Although still fascinated by the VFF, I still didn't dare take the plunge, so I bought another pair of BIOMs. But after recovering from another bout of runner's knee, which I now blame on a medicine I got at the time, I seriously started thinking of finally buying a pair of VFFs.
So in the beginning of January I finally ordered a pair KSO's over from the USA (at the time I couldn't find any local stores with KSO's in my size). Two weeks later they finally arrived, and they fit like a glove.
After a couple of days of getting used to them and a successful trial walk/run, my first real run was February 1st. Because of all the calf pain stories I read, I hoped I could manage a 5k. That 5k became a great run of little over 5 miles without any real pain or soreness. The day after that I ran 11km (almost 7 miles) which also went reasonably well, a little more soreness but not that much.
After that I did one run in my Ecco's and, because of all the calf pain stories, I waited a bit before for my next run with my VFFs, again an 11k run. That was one my best runs ever!
I had planned a 30km long run for the next day. Not knowing how long I could run in the VFFs, I took the car to a nearby forest with my regular running shoes in the trunk so I could switch shoes if needed.
To my surprise it was on of the easiest long runs I ever did. 30k became almost 32k (20 miles) all in my VFFs. Usually my quads are a little tired/sore after that distance, but not today. They felt as good as before the run. Calves were a little sore, but again not that much. I only got some blisters.

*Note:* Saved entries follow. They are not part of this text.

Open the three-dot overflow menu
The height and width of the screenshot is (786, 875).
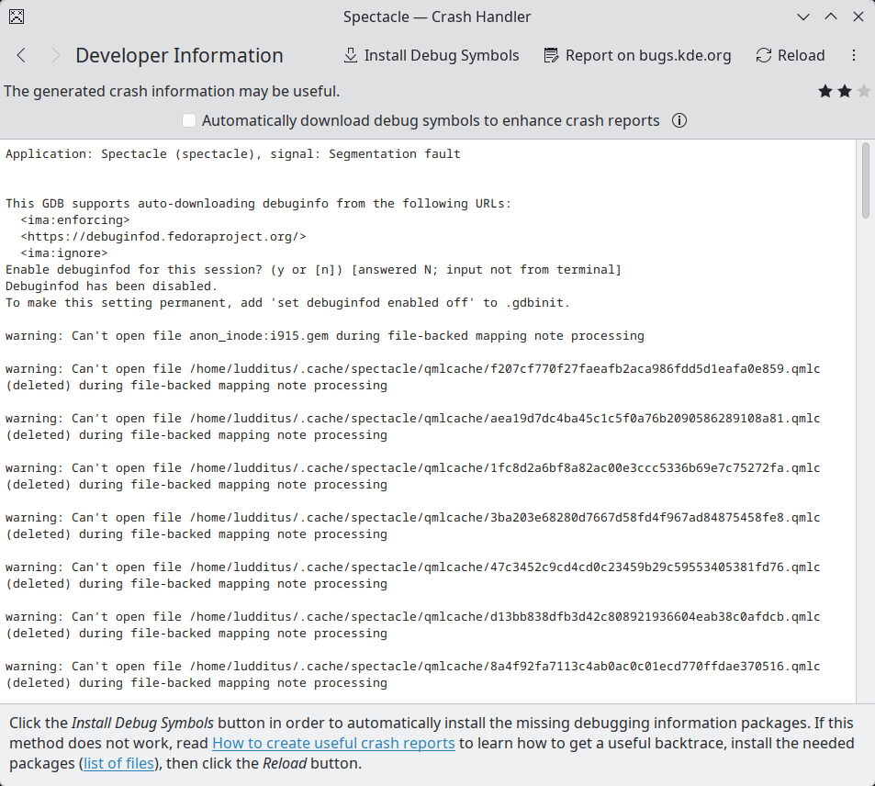click(854, 56)
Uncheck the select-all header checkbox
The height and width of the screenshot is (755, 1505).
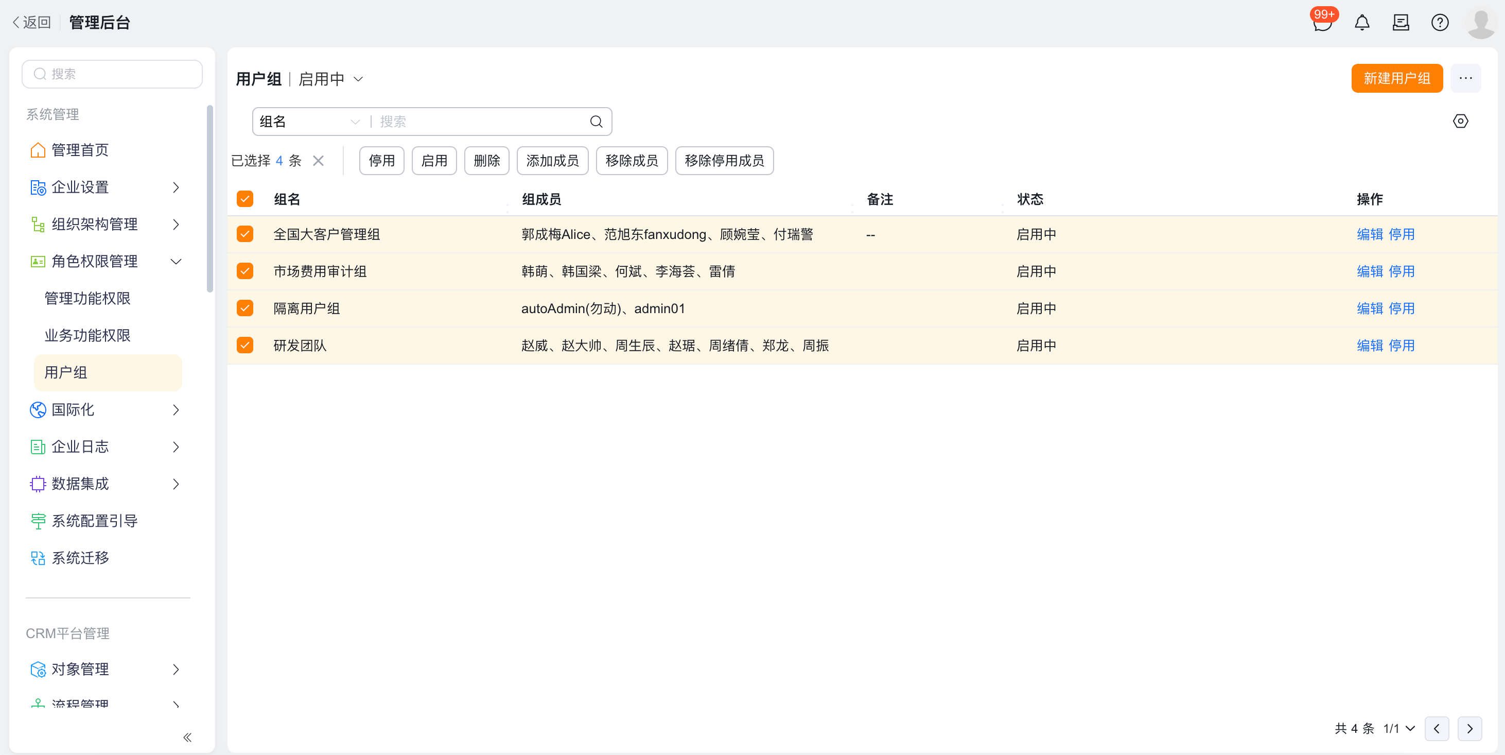245,199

From that point on, I only ran in my VFFs. That action shot was taken on February 14th, so almost two weeks after my first real VFF run. It was a 30k race and I finished in 2:18:11, beating my personal best by almost 18 minutes.

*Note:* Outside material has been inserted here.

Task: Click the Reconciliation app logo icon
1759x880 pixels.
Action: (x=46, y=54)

My calves were a little more sore, but again my quads were feeling great. Also the first run after that my feet were a little more sensitive, but the day after that also was back to normal. That calve soreness also disappeared in a couple of days, and during the runs after that no pain or soreness has returned.
I don't know why but for some reason it seems I already can run any distance in them. I think the lower heel to toe ratio of the Ecco's already helped making this an easy transition. Also at work I already walk in my socks the whole day, and at home that's something I did all my life.
Obviously at the last two races I did get a lot of strange looks and a lot of questions from interested people, but also some less positive remarks. But for me these are great shoes for running, and I also regulary wear them to work.
In addition to the photos above, Raymond ran a 27.5k the following weekend in his KSO Vibram Five Fingers (photo). And my favorite shot from that race, where's Raymond (click the photo to enlarge):
As many Vibram Five Fingers runners can attest, it can take an inordinate amount of time to transition to running in Five Fingers. Between the biomechanical / running form adjustment, the rehabilitation of atrophied foot, ankle, and calf muscles, to who knows what other dynamics are in play, it can take months of training to reach your pre-Vibram Five Fingers running mileage (kilometer-age?). Note to readers: Raymond's fast transition results are not typical, so don't think you can get VFFs today and run a 30K in two weeks!
Anyone else used the Ecco BIOMs? I've seen them around on the 'net, but hadn't really seen much mention of them in the minimalist community.